On Tue, Jun 3, 2014 at 7:23 AM, Jim Meyering <address@hidden> wrote:
> On Tue, Jun 3, 2014 at 5:16 AM, Pádraig Brady <address@hidden> wrote:
>> On 06/03/2014 01:12 PM, Eric Blake wrote:
> ...
>>> Oh, good point.  Maybe it's better to consistently have --help/--version
>>> return status 0 (we successfully printed output) or 1 (we encountered
>>> write failure) regardless of the program being executed (which means
>>> true is doing it right, and 'false --version' is the odd man out,
>>> opposite to what the most recent patch proposal does).  I'd wait for
>>> Paul and/or Jim to weigh in on this, since they made the decisions
>>> behind the current unpatched behavior.
>>
>> My slight preference is to change true to be consistent,
>> as then it's consistent on all implementations, not
>> just within coreutils. I.E. the following would now hold everywhere:
>>
>>   true --help > /dev/full && echo always ok
>
> My rationale in making true --help > /dev/full diagnose the error was
> to consistently enable detection of write failure.  With --help and
> --version, we are outside the bounds of POSIX spec.
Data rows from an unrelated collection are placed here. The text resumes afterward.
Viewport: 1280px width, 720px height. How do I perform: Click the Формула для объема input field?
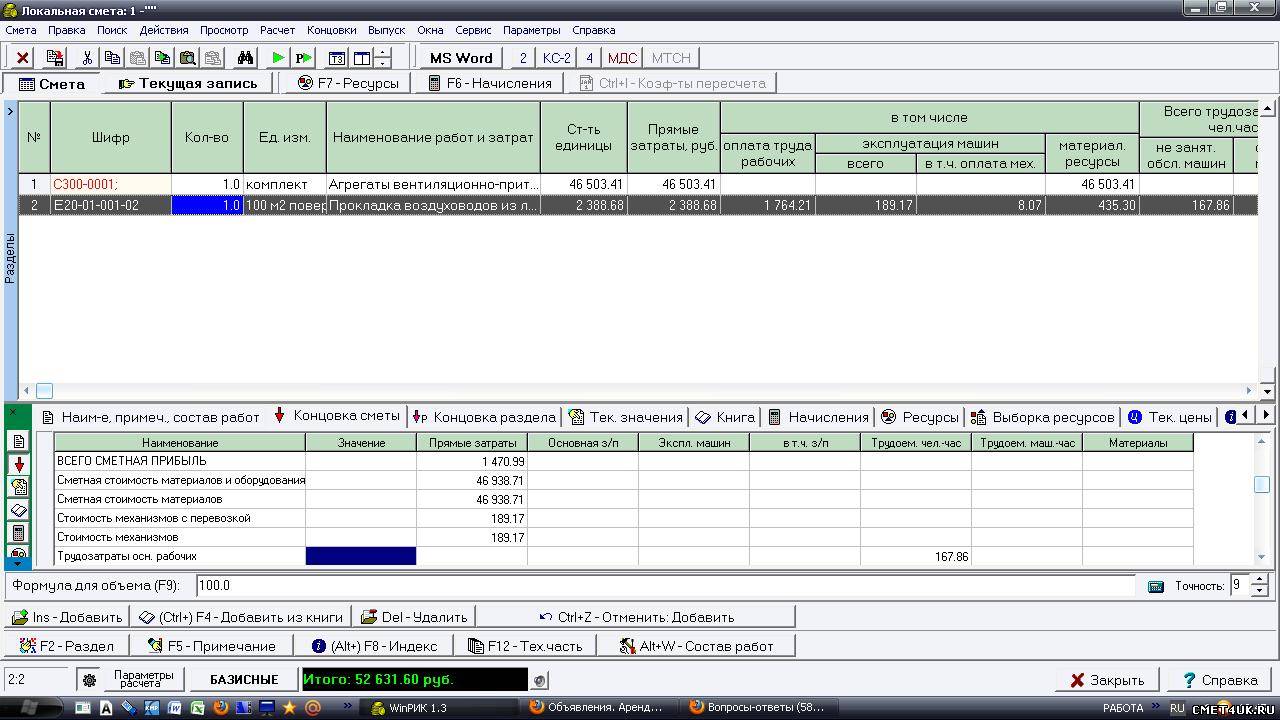(660, 586)
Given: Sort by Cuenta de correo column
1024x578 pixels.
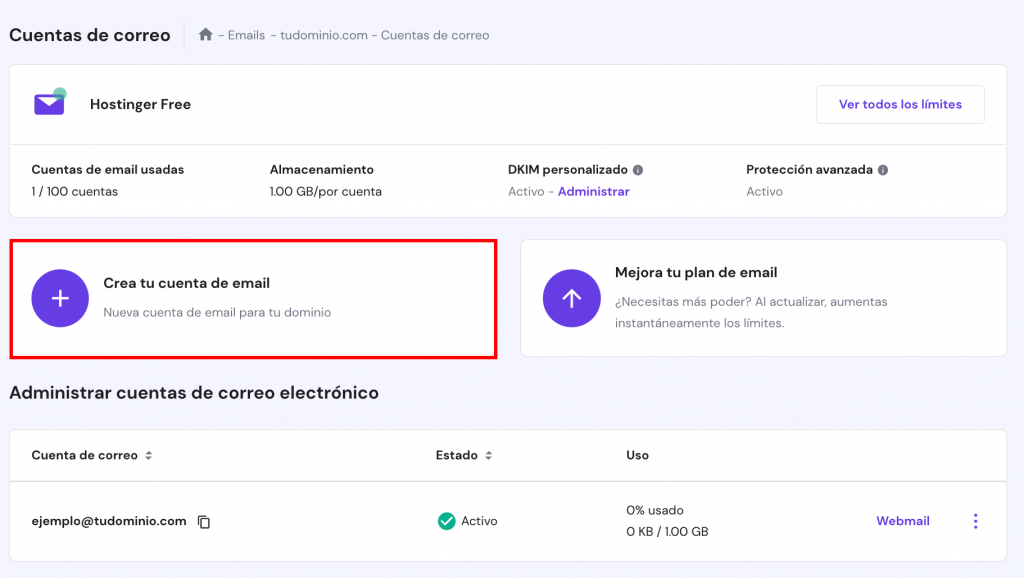Looking at the screenshot, I should [149, 456].

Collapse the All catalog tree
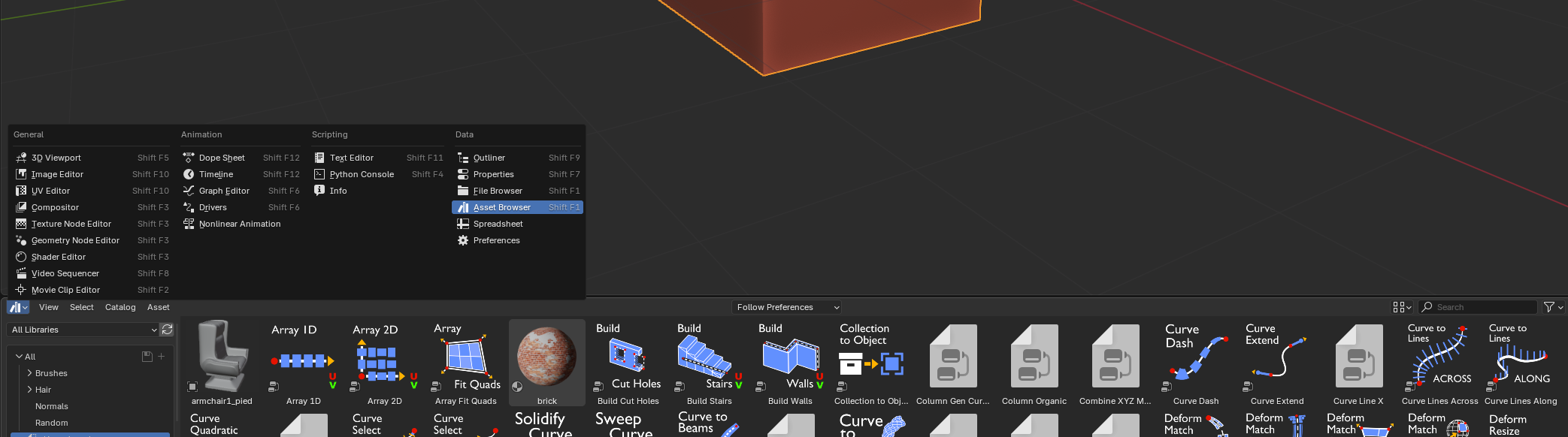tap(19, 357)
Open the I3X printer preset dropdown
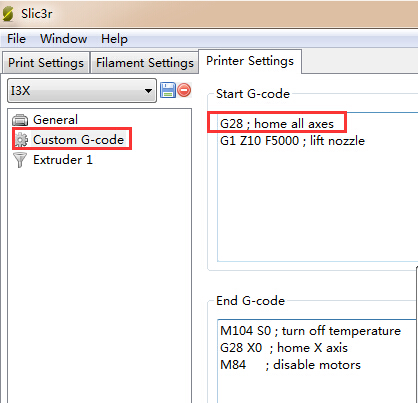Screen dimensions: 418x403 point(82,90)
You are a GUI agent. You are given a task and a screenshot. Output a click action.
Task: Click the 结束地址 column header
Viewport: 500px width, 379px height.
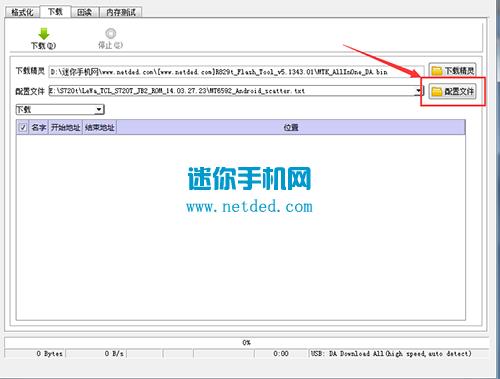(100, 127)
The amended
> spec is that the program must print the requested output and exit
> with status reflecting success or failure of the write. Without that
> check, someone attempting to write-then-parse that help output
> would be unable to distinguish the successful case and one in which
> the write hit e.g., EIO or ENOSPC.
>
> IMHO, there is no reason to ignore such a write error.
> Hence, false --version and false --help (currently always failing) are the
> ones I would change, so that they succeed when there is no write error.

On second thought, I don't like the idea of making false --help/--version
exit successfully.

Maybe, gasp, we should just make true and false the exception from
GNU's accept --help/--version philosophy, and simply exit 0/1, ignoring
*all* options. This would add minor complication to true.1 and false.1
man page generation, but it would not be hard to work around.